Tenemos en carga un paquete  de 80 millones de euros en inversiones que van a entrar en este próximo año y van a culminarse en este mandato.

– Hay que hablar de ideologías en cualquier caso porque tanto la recuperación de Córdoba, como la de España, dependen de gobiernos concretos y diferentes.  ¿Le preocupa lo que se está viviendo en nuestro país?

– La verdad es que sí. Me preocupa la sensación que tengo  de que al presidente del Gobierno lo único que le importa es permanecer en el poder. Y con poca responsabilidad respecto a lo que pasa en su país, en España, y a su alrededor. Cuando he tenido la oportunidad, muy breve y a través de videoconferencia, de interactuar con él, esa sensación se me ha reafirmado. Es decir, cuando lo conozco, es peor. Felipe González dijo en una ocasión, y me lo creo, que “es muy difícil hablar de España con Pedro Sánchez más de media hora”. Eso es preocupante porque cuando no hay valores ni principios, aunque sean socialdemócratas que yo no puedo compartir, acabas haciendo lo que quieren otros. Y el problema es que esos otros son Podemos, Bildu o partidos que hasta hace dos días estaban haciendo referendums  ilegales para independizarse. Si yo no tengo principios, me da igual todo y me echo en brazos de estas personas, pues claro, tiene mala pinta. A mí me gustaría que gobernara el PP, por supuesto, pero si gobierna el PSOE, que sea el partido socialista que hemos conocido todos hace unos años. Puedo no estar de acuerdo con ese partido pero habría pluralidad política, buena alternancia en el poder y un partido socialista ligado a los valores constitucionales, con sentido de Estado, y que ahora mismo se echa mucho en falta.

José María Bellido, alcalde de Córdoba./Foto: Irene Lucena

– ¿Cómo espera el alcalde acabar el año 2020?

– Para la ciudad lo que espero es que la caída no sea tan grave como algunos piensan. No somos islas. Estamos en un conjunto que es España y va a depender mucho de la tendencia nacional. Pero lo que queremos con ese plan de choque de 100 millones de euros es intentar que la caída de empleo no sea fuerte. Tenemos dos objetivos que son que la gente pueda trabajar y que aquellos que desgraciadamente no tengan empleo, no se queden atrás. Y esto no es baladí. Cuando yo digo que queremos que la gente pueda trabajar ahí sí hay política.
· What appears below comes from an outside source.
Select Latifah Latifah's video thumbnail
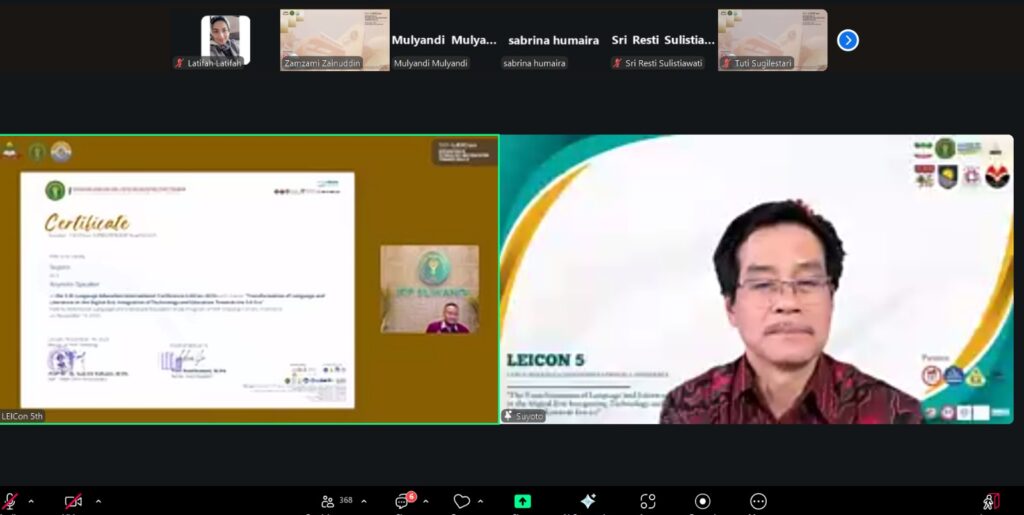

Hay otros que apuestan por soluciones distintas, pero yo lo que quiero es que se recupere el trabajo y que lleguemos a la normalidad con la gente valiéndose por sí misma. Estamos tratando de que puedan recuperarse sectores como la hostelería, comercio, turismo y la industria agroalimentaria. Que esto comience a tirar hacia adelante y que no haya tanta gente que necesite la ayuda social. Creo que ese es el gran objetivo. La ayuda social es necesaria e importante, pero debe ser lo último, no lo primordial. Tiene que ser el mecanismo que queda para aquel que ya está en una situación en la que hay que ayudarle. Lo primero es recuperar la economía, reactivarla, generar empleo, favorecer que los autónomos y los empresarios vuelvan a producir.